The mother cell lysate of Bti contains a heat-labile stimulator. A, Pt cell counts (left Y-axis) and Bti spore counts (right Y-axis) in co-cultures, showing correlation between diatom cells and bacterial spores. B, Pt cell counts in culture with Bti mother cell lysate (spores removed), the Bti spores, and Pt only, respectively. C, Pt cell counts in cultures containing sporulated Bti mother cell lysate, nonsporulating Bti cell lysate, and the axenic control (Pt only). Cell counts were done at Day 7 of co-culture. D, Pt cell counts in culture with Bti mother cell lysate, autoclaved B. thuringiensis mother cell lysate, or the axenic control (Pt only). Each culturing condition contained three replicates. Error bars are ±1 SD.

Figure 3

Identification of two DKPs as the growth simulators from B. thuringiensis. A, The growth enhancing effect of 1 was significant in Days 3 and 7 cultures. B, Significant stimulating effect of 2 was shown in Day 7 culture. Each culturing condition has three biological replicates. Error bars are ±1 SD. “*” indicates significant difference (two-tailed Student’s t test: P < 0.05) between each DKP-stimulated culture and the control. For the controls, MeOH/H₂O was added to the L1 medium at the same percentage as the DKP solution. C, Structures of cyclic-l-Pro-l-OMet (1) and cyclic-l-Val-ΔAla (2). D, Key COSY and HMBC correlations of 1 and 2.

Figure 4

The bacteria-derived DKPs (cyclic-l-Pro-l-OMet and cyclic-l-Val-ΔAla) stimulate Pt growth in a dose-dependent manner. A, Pt cell numbers when growing in culture containing different concentrations of cyclic-l-Pro-l-OMet (1) and cyclic-l-Val-ΔAla (2). Cell counts were done at Day 7, when effective stimulation was established for both DKPs.

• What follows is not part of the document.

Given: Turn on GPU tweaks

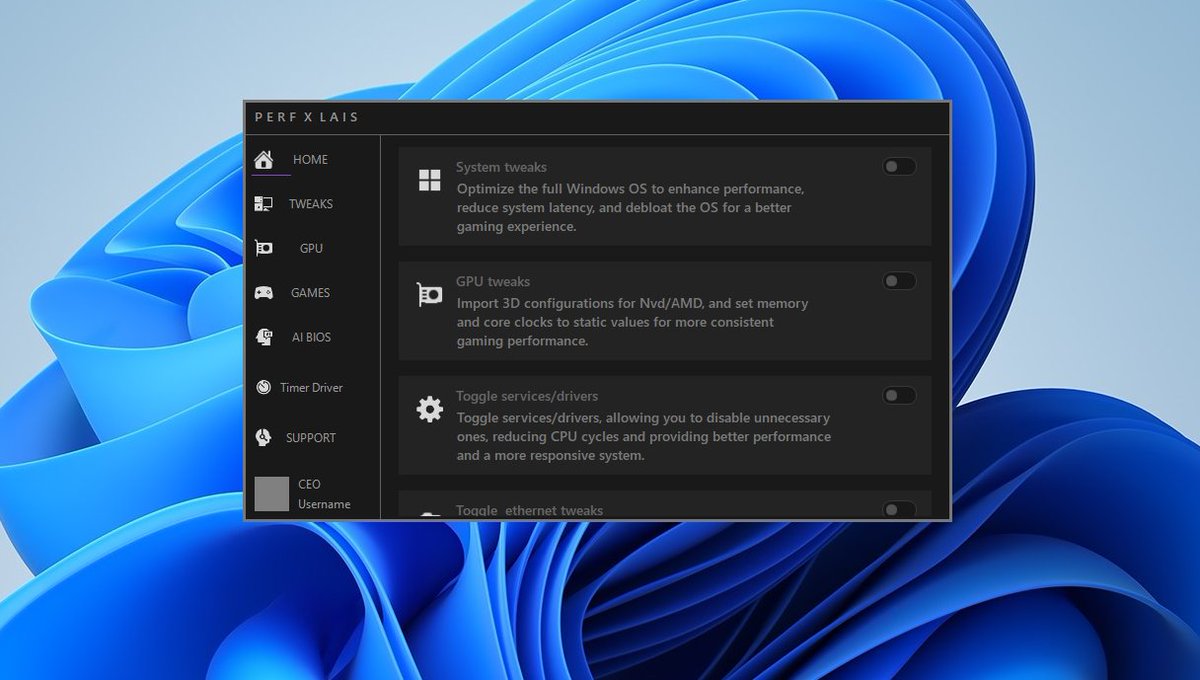Looking at the screenshot, I should pos(898,280).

B, Solutions containing mixed pair of single l-amino acids (l-Pro/l-Met AA and l-Val/l-Ala AA) failed to stimulate Pt growth at different concentrations. Cell counts were done at Day 8 of culture. Each culturing condition has three biological replicates. Error bars are ±1 SD. C, Absolute quantification of cyclic-l-Pro-l-OMet (1) and D, Absolute quantification of cyclic-l-Val-ΔAla (2) in Bti, B. thuringiensis sp.4A4, B. thuringiensis sp.4Q7, B. thuringiensis sp.407. The calibration curve is also shown.

Figure 5

Stimulated Pt cells have higher lipid content and higher yield of beneficial fatty acids. A, Fatty acid fractions of 7-d-old Pt culture grown in L1 medium (Pt only) or L1 medium containing Bti lysate measured by GC–MS. Values represent normalized fatty acid production per cell of each culture as peak area ratio versus the internal standard. Cells of Pt only averaged 4.35E + 06 Pt cells per milliliter, whereas cells of Pt + Bti lysate averaged 1.34E + 07 cells per milliliter. B, DIC microscopy images (top) and fluorescent microscopic images (bottom) of BODIPY-stained Pt cells at stationary phase (12 d). All images are at the same magnification; scale bar is 10 µm. C, Relative Fluorescence/cell (Y-axis) is equal to Integrated Density (see “Methods” section) based on BODIPY staining of Pt cells at stationary phase. Black horizontal bars represent the average Integrated Density of cells in the experimental condition. N = 23 (Pt only), 30 cells (Pt + Bti lysate), and 47 (Pt + cyclic-l-Pro-l-OMet).